→ **Excerpt**:
—————

What are the default clauses in partnership agreements – expulsion?
Under the PA, no majority may expel any partner (s 25 PA). Therefore, an express power to expel a ‘problem’ partner should be included in the agreement, specifying the grounds for expulsion and providing for payment of the expelled partner’s share in the partnership. There should also be provision that the partnership should continue as regards the remaining partners.
What are the default clauses in partnership agreements – payment for outgoing partner’s share?
Specific provision should be made for the following:
the remaining partners to have the option to purchase the outgoing partner’s share
valuation of the outgoing partner’s share (e.g. preparation of partnership accounts, agreement on value, or independent determination, if agreement cannot be reached)
payment of the outgoing partner’s share (e.g. payment by instalments or in a lump sum)
dissolution, if the option to purchase is not exercised
On a full dissolution, the winding up will take place in accordance with the provisions of the partnership agreement, or s 44 of the PA.
Under s 44, the proceeds of sale are used to:
repay third party creditors
repay partner creditors
repay partners’ capital entitlements
Any balance is then divided between the partners in accordance with their profit-sharing ratios.
Partnership losses are met from:
income profits
capital
contributons made by the partners in the same proportion as their profit-sharing ratios
There may be financial advantage in selling the business as a going concern (ie a business that is still running), rather than dissolving the business. This is because there may be value in the goodwill of the business (ie the fact the business is already established, with a sound reputation and with a pre-existing client/customer base and business connections).
What are the default clauses in partnership agreements – restrictive covenants?
Consideration should be given as to whether there should be a restriction on ex-partners competing with the partnership business, approaching employees or former clients or dealing with former clients. No such covenants will be implied by the general law or through the PA, so specific provision will need to be made,
Careful drafting of any covenant is required if it so to be enforceable. The goodwill of the business is a valuable and legitimate interest to protect and the clause must be of reasonable in scope (eg in terms of duration and area). The more limited/reasonable the clause, the more likely it will be upheld.
Need to advise on whether a restraint of tade clause/restrictive covenenat is likely to be reasonable. For example, a clause restricting involvement with the same type of business as the partnership in the same geographical area for a year is more likely to be successful than one restricting involvement in the same type of business, across a much wider are and/or for a longer period.
What are the default clauses in partnership agreements – administrative provisions?
The partnership agreement will also need to contain sufficient administrative provisions to make it workable. For example, definitions and interpretation, service of notices, costs and arbitration in the event of disputes.
What are partners’ duties to each other?
Partners owe each other a duty of good faith and the PA provides for three fiduciary duties (ie. duties of trust and confidence):
duty to provide true accounts and full information on partnership matters (s 28 PA)
duty to account for profits dervied from the position as partner (s 29 PA)
duty to account for profits from a competing business (s 30 PA).

—————

→ **Listed records**:
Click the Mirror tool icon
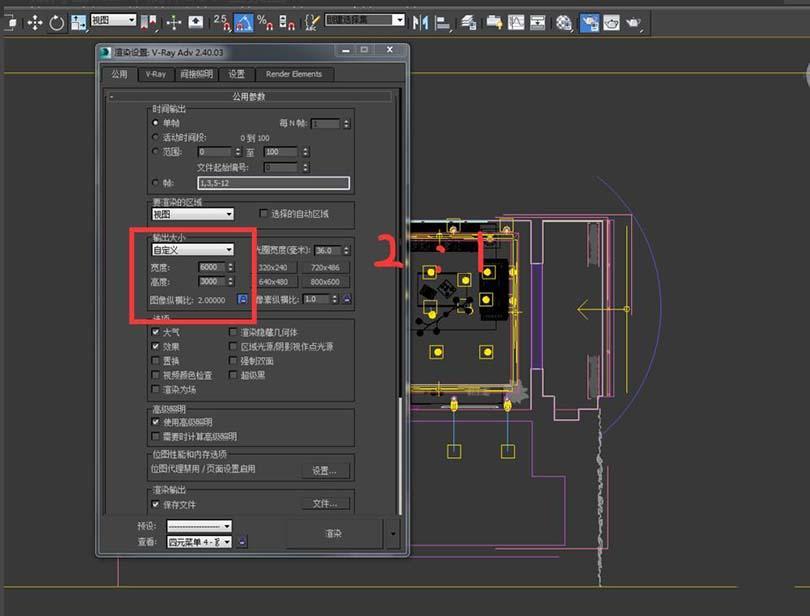 tap(421, 21)
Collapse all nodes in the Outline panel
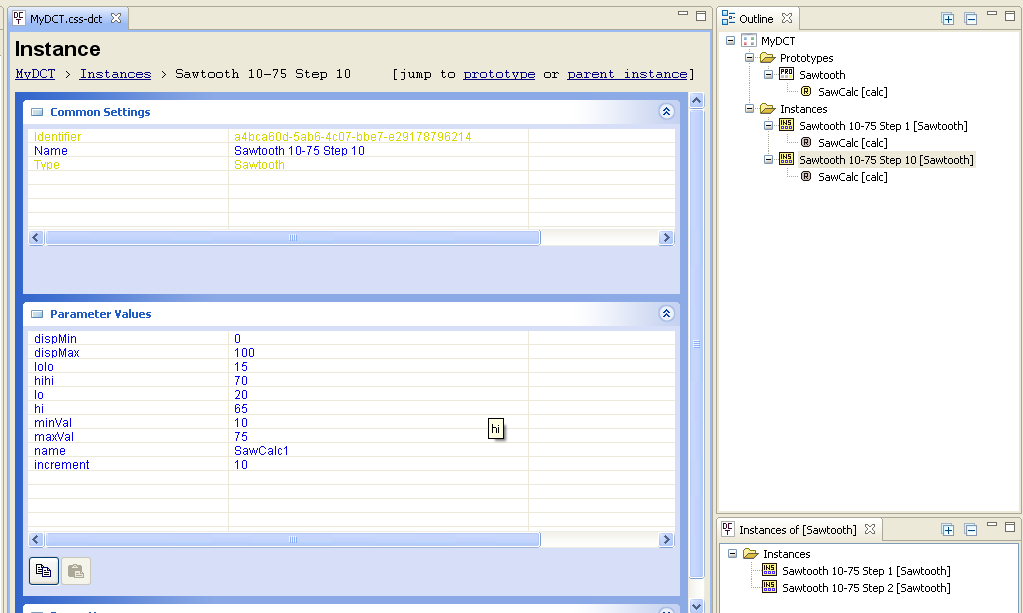The height and width of the screenshot is (613, 1023). [970, 19]
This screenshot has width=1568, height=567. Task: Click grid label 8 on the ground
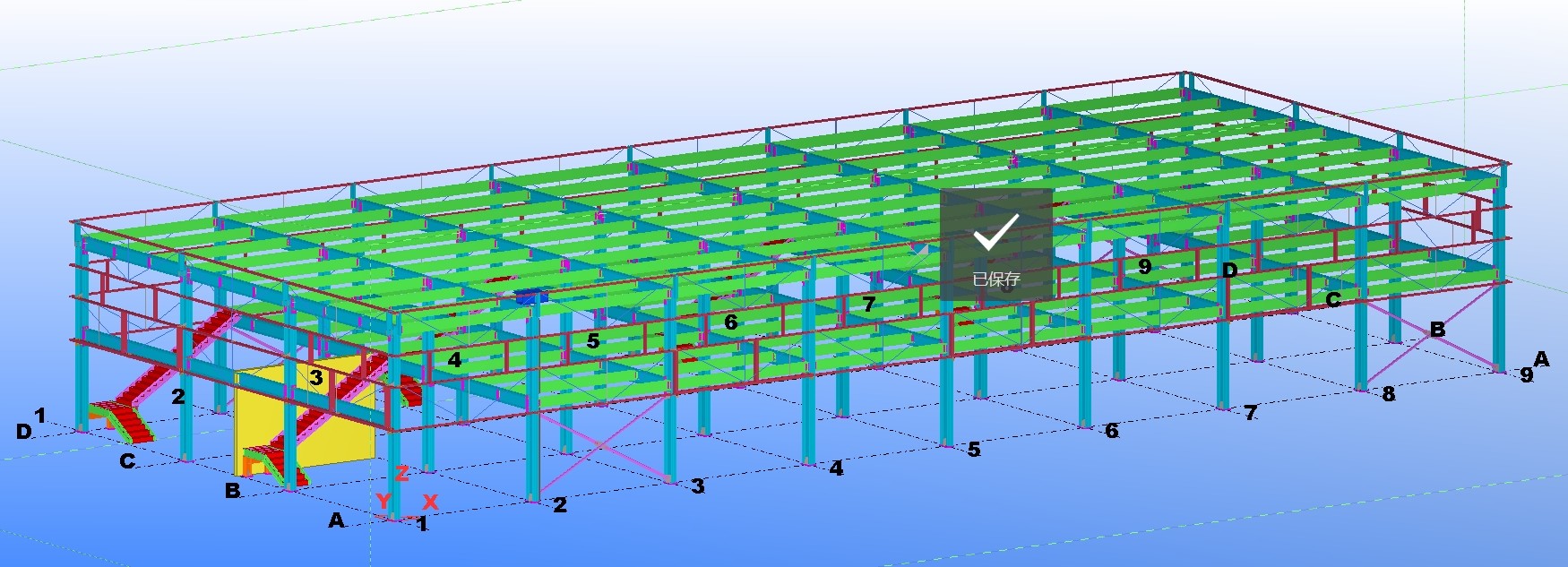coord(1388,394)
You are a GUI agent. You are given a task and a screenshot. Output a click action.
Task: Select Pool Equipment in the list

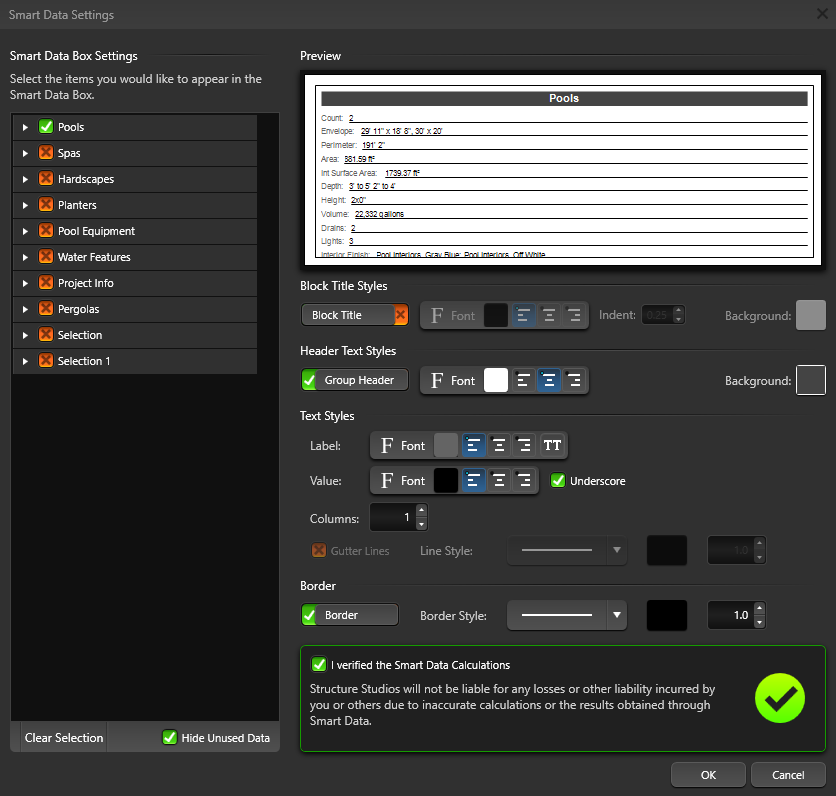pyautogui.click(x=96, y=231)
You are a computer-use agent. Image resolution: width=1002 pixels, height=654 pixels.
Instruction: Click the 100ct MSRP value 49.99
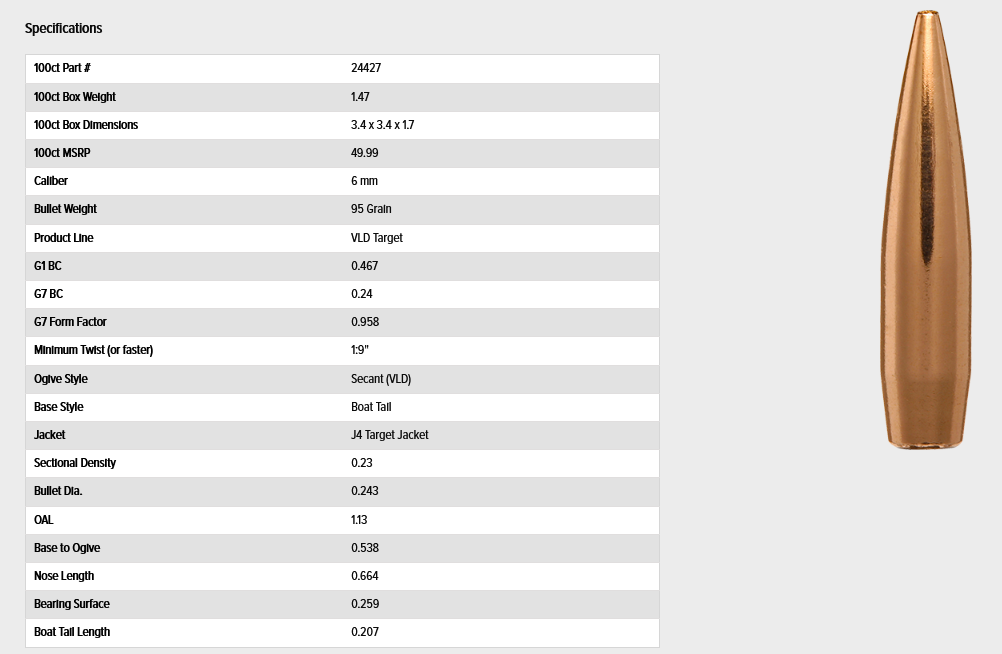(364, 153)
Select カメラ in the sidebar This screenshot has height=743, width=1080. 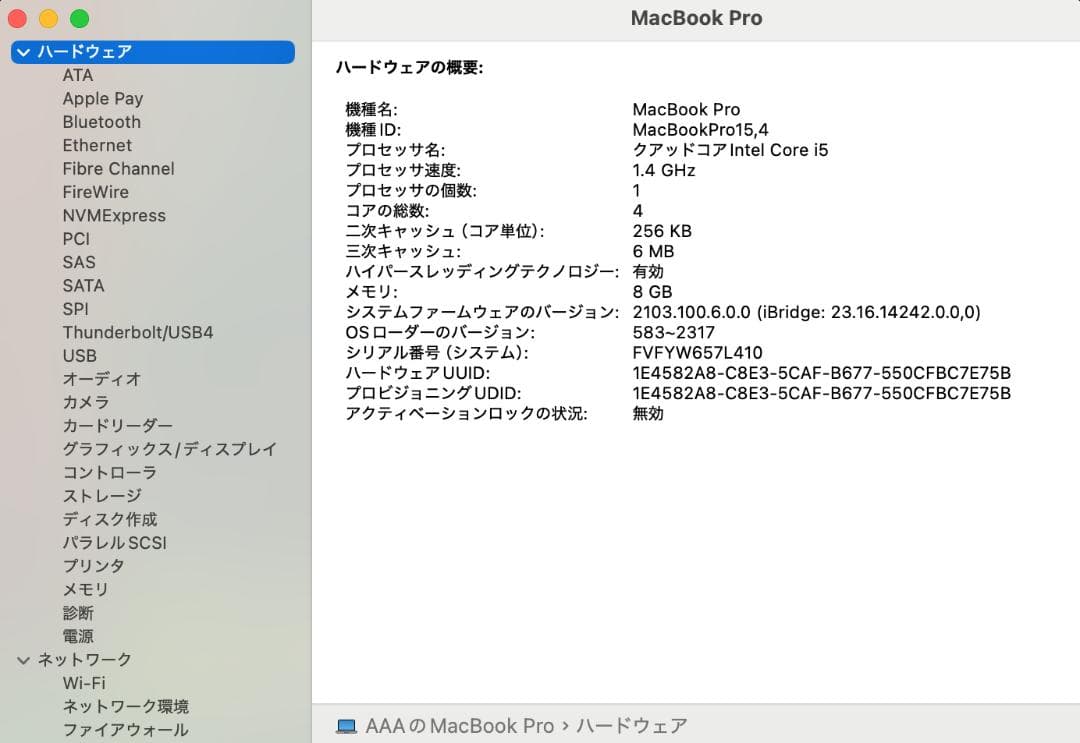coord(86,402)
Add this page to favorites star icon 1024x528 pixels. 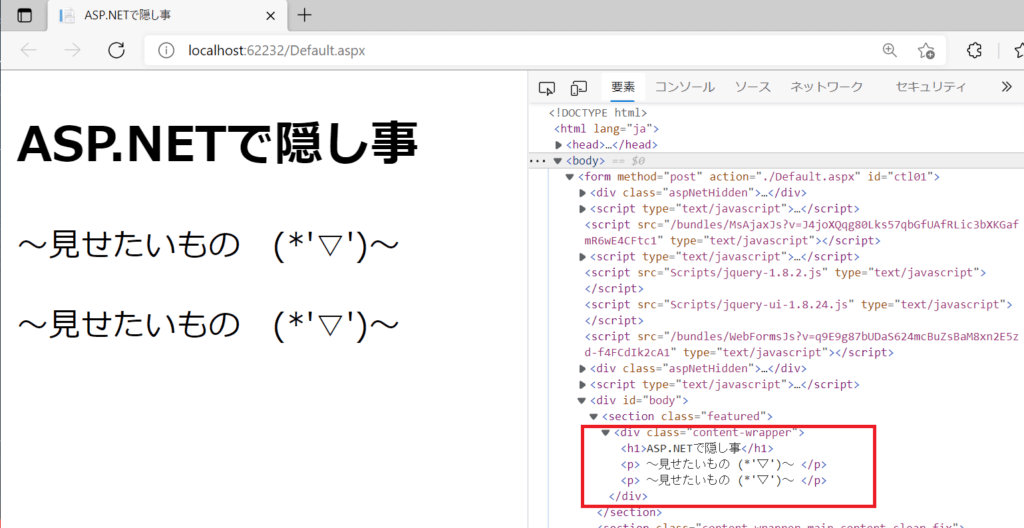(926, 51)
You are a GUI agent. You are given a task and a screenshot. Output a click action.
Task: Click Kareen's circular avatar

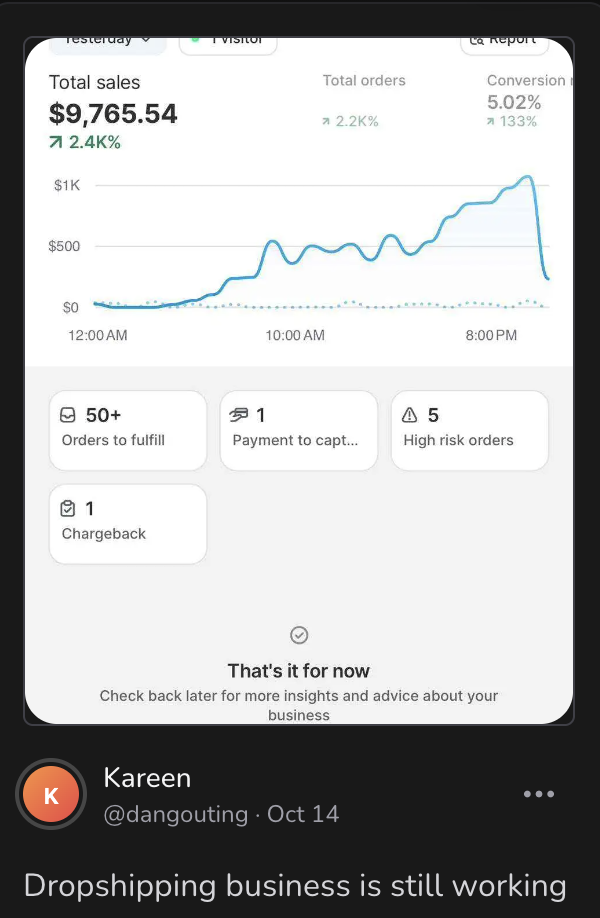[51, 794]
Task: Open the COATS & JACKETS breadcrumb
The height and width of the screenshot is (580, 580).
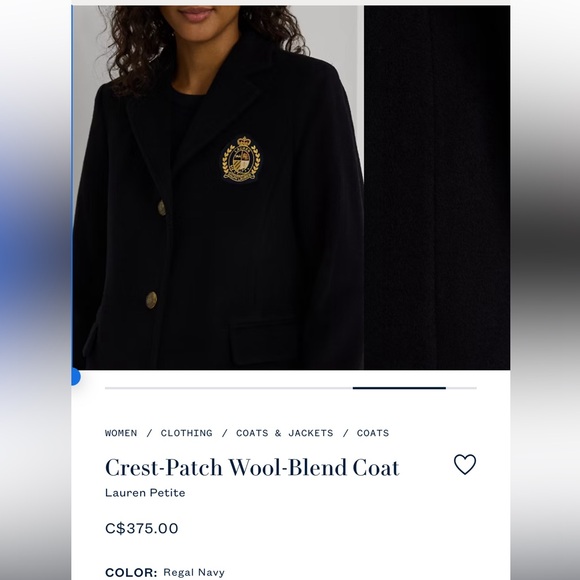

—————

→ **Objectives**:
- a) Reproduce the partnership agreements excerpt between "Under s 44, the" and "agreements – restrictive covenants?", inclusive, replacing "creditors" with "lenders" each time it occurs.
- b) According to the partnership agreements excerpt, which section of the PA states that no majority may expel any partner?

→ **Task solutions**:
- a)
Under s 44, the proceeds of sale are used to:
repay third party lenders
repay partner lenders
repay partners’ capital entitlements
Any balance is then divided between the partners in accordance with their profit-sharing ratios.
Partnership losses are met from:
income profits
capital
contributons made by the partners in the same proportion as their profit-sharing ratios
There may be financial advantage in selling the business as a going concern (ie a business that is still running), rather than dissolving the business. This is because there may be value in the goodwill of the business (ie the fact the business is already established, with a sound reputation and with a pre-existing client/customer base and business connections).
What are the default clauses in partnership agreements – restrictive covenants?

- b) Section 25 of the PA (s 25 PA).